NIH Grant R01AR056646

Bone allografts are used to replace the tissue surgically removed in cases of osteosarcoma, a malignant bone tumor that forms during adolescence, and other bone cancers. The allografts are taken from the sterilized bone tissue of cadaveric donors, and sometimes fail to integrate into the healthy tissue once implanted. Currently, researchers from both Dartmouth and the University of Michigan Ann Arbor are working to develop noninvasive methods for examining the early success of these transplants using medical optics.

Jennifer Lynn-Demers, a doctoral student in Dartmouth’s Optics in Medicine Laboratory, is developing a noninvasive diffuse Raman tomographic methodology for evaluating the state of bone allografts in a rat model, and other problems in bone repair and healing. Based upon Raman scattering—the inelastic scattering of a photon discovered by Indian scientist Sir. C. V. Raman in 1923—Raman tomography is a method of optical imaging that examines a number of low-frequency modes in a system to analyze the vibrational properties of matter. While Demers’ research is based out of Hanover, she conducts part of this research with Professor Michael Morris at the University of Michigan Ann Arbor.

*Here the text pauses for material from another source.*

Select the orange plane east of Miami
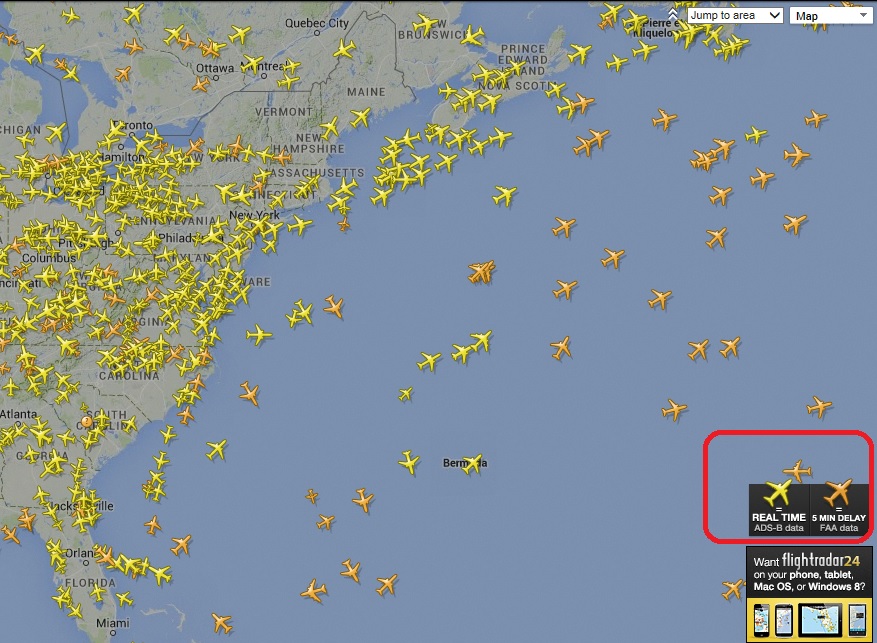 222,623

To develop a Raman-based imaging machine capable of analyzing bone structures, Jenn is using tomographic systems with Scott Davis, in the Optics in Medicine Laboratory.

The funding from NIH seeks to develop a new type of imaging technology that provides chemical-specific information. To develop this new imaging system, prototypes are tested on tissue phantoms and rat hind limbs that accurately simulate bone and tissue geometry. As these imaging technologies are created, new mathematical methodologies will also be developed to extract data sets from the remitted Raman-scattered light.

Currently, Demers’ Raman-based imaging machine is being calibrated on tissue phantoms and lab rats, and has not actually been used to analyze bone structures in vivo. However, when this machine is used in a clinical setting, it will provide practitioners with essential information regarding bone health in a non-invasive manner.